Observation, thoughts, and information.

Does Your Business Plan Have What It Takes?


As investors, we review hundreds of business plans every year and are frequently asked what makes a good one — one enticing enough for an investor to take a closer look and possibly invest.  The short answer is “it depends on the business”, but the simplest and most important is “make certain all the elements are there”.  Entrepreneur Magazine recently published an article detailing the seven major sections of a business plan — consider it a checklist to make certain all the information an investor is looking for is there.

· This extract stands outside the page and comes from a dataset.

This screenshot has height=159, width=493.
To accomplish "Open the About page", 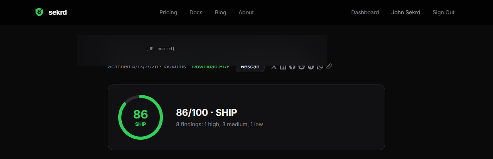I will (246, 12).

The seven business plan sections include:

  1. Executive summary:  Many entrepreneurs bury “the ask” deep within the business plan.  If your company is looking for capital, say that.  If your company is recruiting board members, say that.  Keep it straightforward and clear.
  2. Business description:  Don’t only describe your company, but show you clearly understand the industry in which you operate.  Investors want to understand the bigger picture.  If you’re presenting to investors, clearly explain how your business will be profitable.
  3. Market strategies: This section is very important for investors.  We like to see that an entrepreneur has taken the time to understand their customers and pull together a comprehensive market analysis.  This section enables the entrepreneur to establish pricing, distribution and promotional strategies that will allow the company to become profitable within a competitive environment.
  4. Competitive Analysis:  This is a statement of the business strategy and how it relates to the competition. The purpose of the competitive analysis is to determine the strengths and weaknesses of the competitors within your market.
  5. Design & Development Plan:  This section details how the company is expected to grow.  This section should include information related to product development, market development and organizational development.  This section will allow investors to understand the “burn rate” of capital.
  6. Operations & Management:  This section details how the company runs on a daily basis — including explaining how the management team operates and their corresponding responsibilities.  Many investors come from the operations side of the business.  They understand how to streamline resources and where management needs to be added.
  7. Financial Components:  The depth of information presented in this section varies.  It is common to at least include the income, balance sheet and cash flow statements.  These three documents provide a good “temperature” of the company.  As the discussions progress, investors will ask for more detail.

As your company evolves, this business plan should be reviewed and updated.  It’s an important document to keep management focused on reaching milestones and achieving goals.